Inversion probabiliste bayésienne en analyse d'incertitude
Auteur / Autrice : | Shuai Fu |
Direction : | Gilles Celeux |
Type : | Thèse de doctorat |
Discipline(s) : | Mathématiques |
Date : | Soutenance le 14/12/2012 |
Etablissement(s) : | Paris 11 |
Ecole(s) doctorale(s) : | Ecole doctorale Mathématiques de la région Paris-Sud (1992-2015 ; Orsay) |
Partenaire(s) de recherche : | Laboratoire : Laboratoire de mathématiques d'Orsay (1998-....) |
Jury : | Président / Présidente : Lucien Birgé |
Examinateurs / Examinatrices : Gilles Celeux, Lucien Birgé, Jean-Michel Marin, Bruno Sudret, Nicolas Bousquet, Mathieu Couplet | |
Rapporteurs / Rapporteuses : Jean-Michel Marin, Bruno Sudret |
Résumé
Ce travail de recherche propose une solution aux problèmes inverses probabilistes avec des outils de la statistique bayésienne. Le problème inverse considéré est d'estimer la distribution d'une variable aléatoire non observée X à partir d'observations bruitées Y suivant un modèle physique coûteux H. En général, de tels problèmes inverses sont rencontrés dans le traitement des incertitudes. Le cadre bayésien nous permet de prendre en compte les connaissances préalables d'experts en particulier lorsque peu de données sont disponibles. Un algorithme de Metropolis-Hastings-within-Gibbs est proposé pour approcher la distribution a posteriori des paramètres de X avec un processus d'augmentation des données.

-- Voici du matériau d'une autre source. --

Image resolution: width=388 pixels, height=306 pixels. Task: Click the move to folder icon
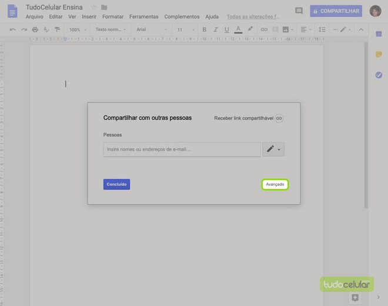pos(104,7)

A cause d'un nombre élevé d'appels, la fonction coûteuse H est remplacée par un émulateur de krigeage (métamodèle). Cette approche implique plusieurs erreurs de natures différentes et, dans ce travail,nous nous attachons à estimer et réduire l'impact de ces erreurs. Le critère DAC a été proposé pour évaluer la pertinence du plan d'expérience (design) et le choix de la loi apriori, en tenant compte des observations. Une autre contribution est la construction du design adaptatif adapté à notre objectif particulier dans le cadre bayésien. La méthodologie principale présentée dans ce travail a été appliquée à un cas d'étude en ingénierie hydraulique.